_GOAL OF THE EXERCISE_: How many lines in the listing below contain the string "screenshot", with matching case? Reply with the number alone.
· · ·
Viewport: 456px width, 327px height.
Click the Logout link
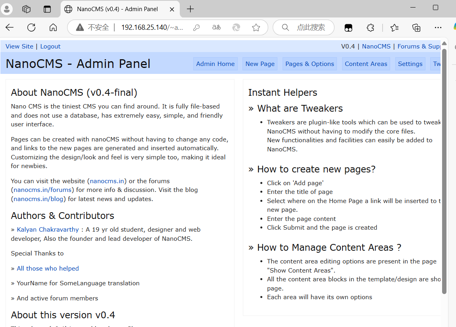[x=50, y=46]
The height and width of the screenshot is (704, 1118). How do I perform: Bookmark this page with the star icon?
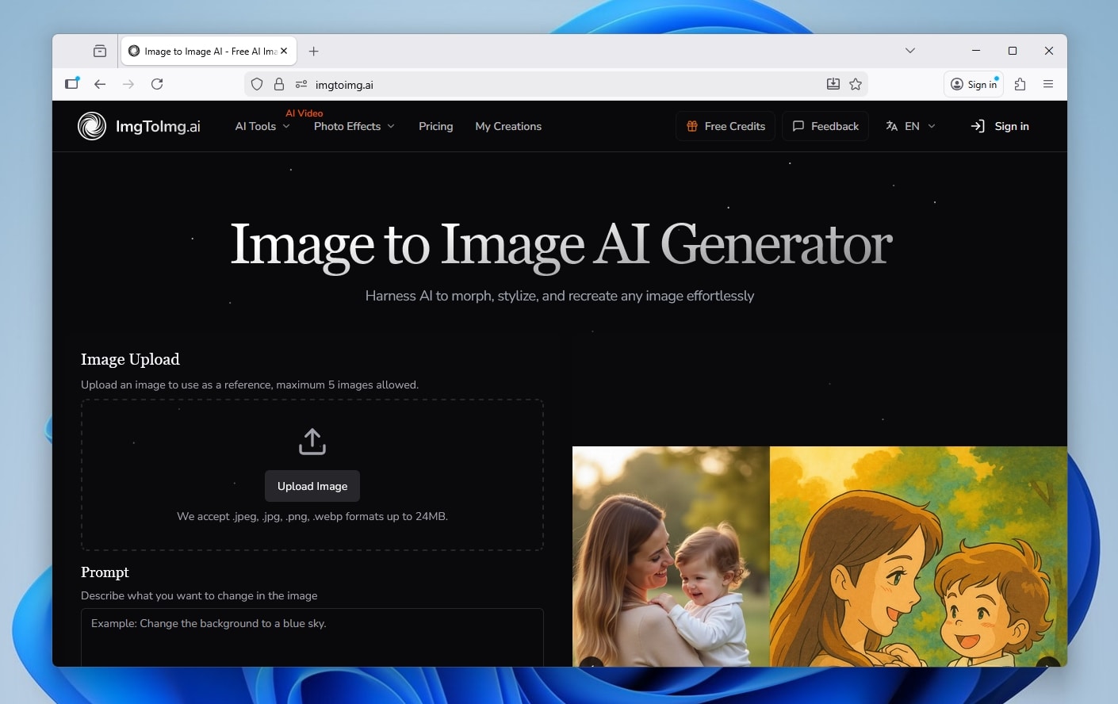pyautogui.click(x=856, y=84)
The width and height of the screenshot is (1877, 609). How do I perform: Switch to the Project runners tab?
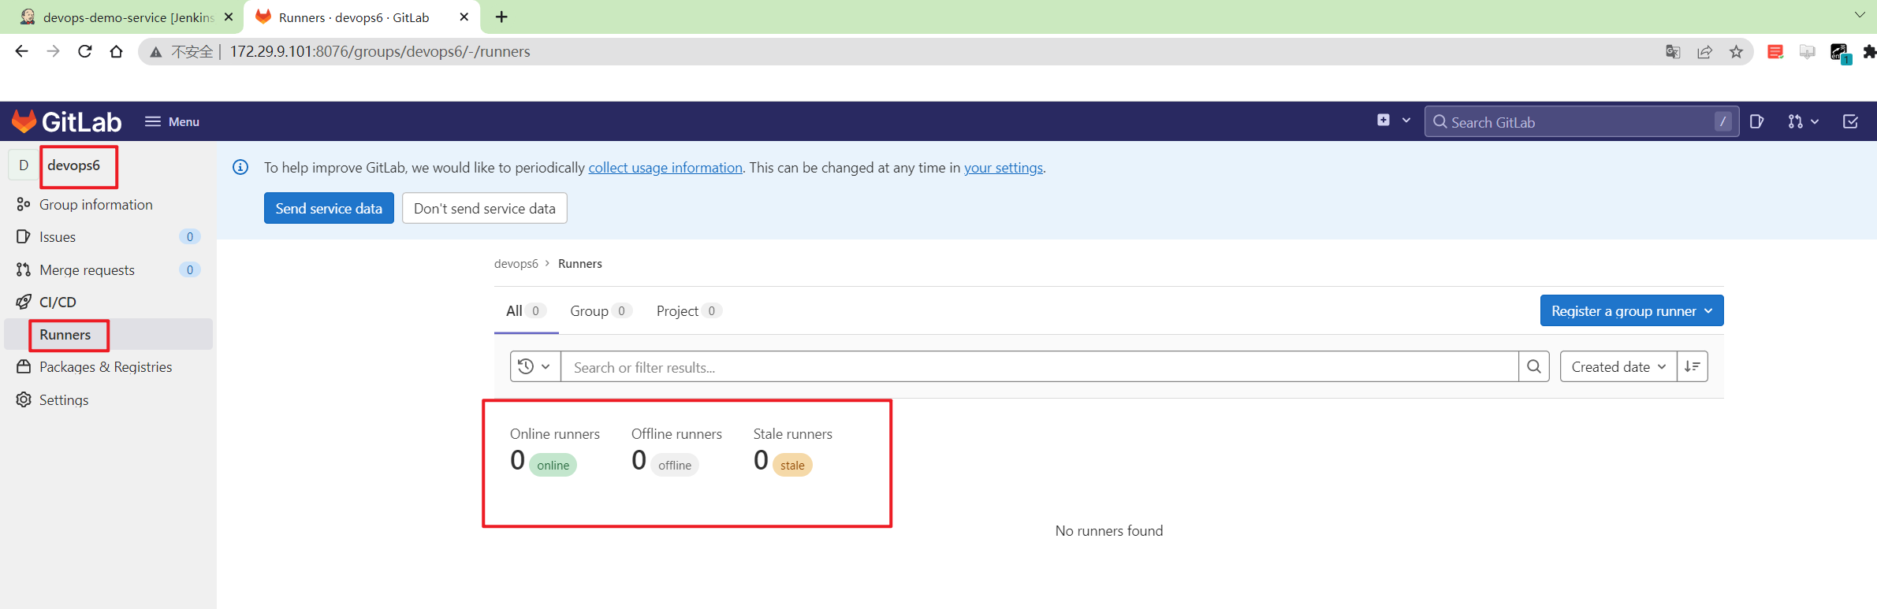coord(688,310)
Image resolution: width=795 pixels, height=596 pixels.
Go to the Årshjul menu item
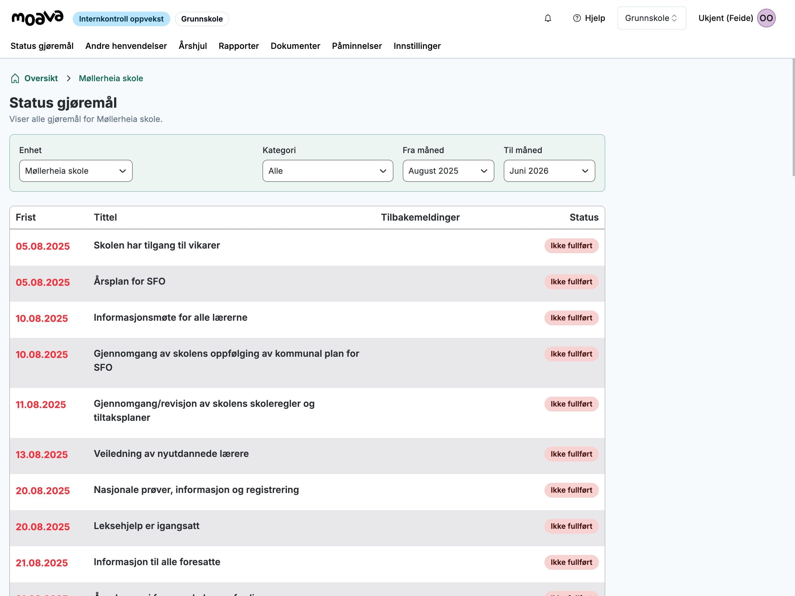(193, 46)
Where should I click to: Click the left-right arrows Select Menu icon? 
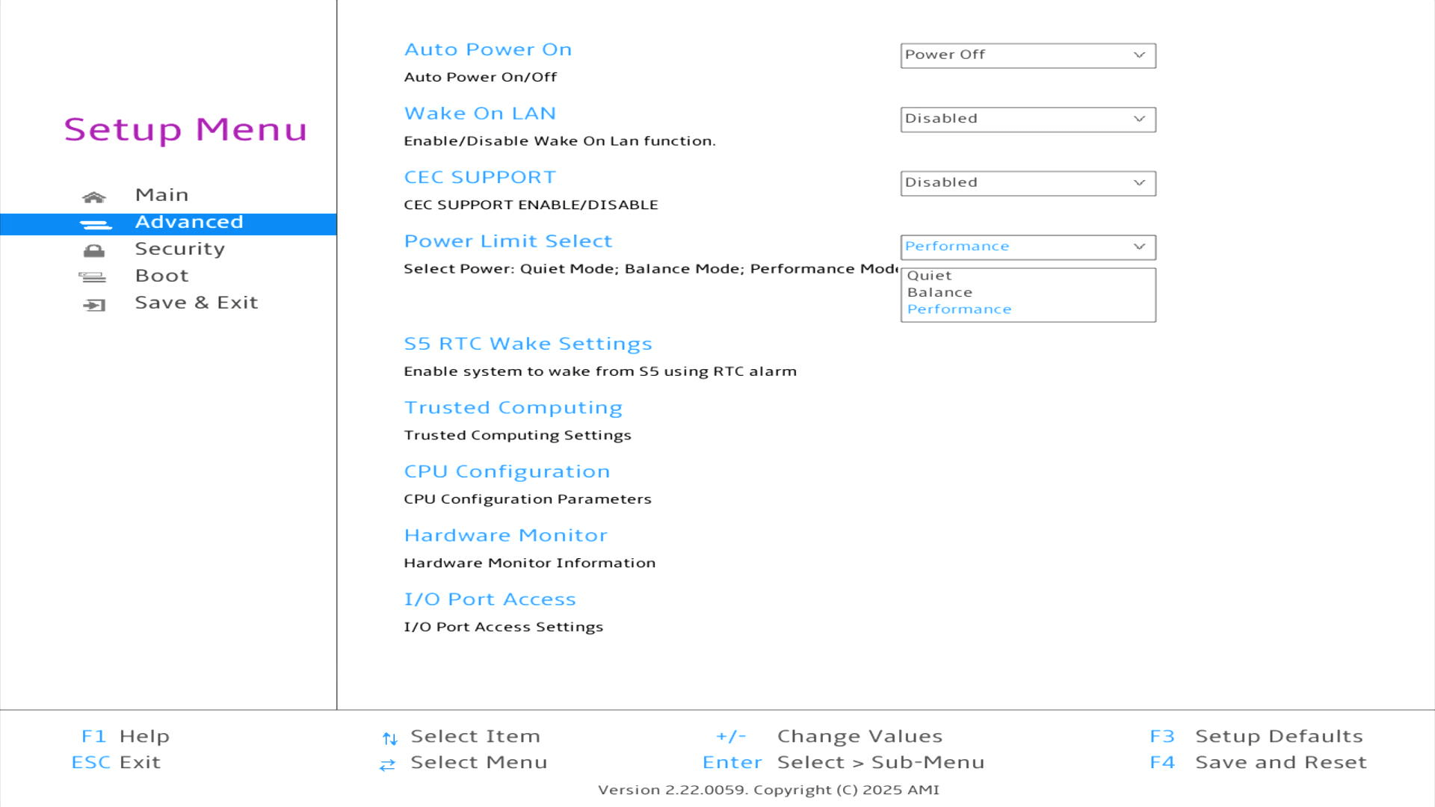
· · ·
_TASK SOLUTION_: 2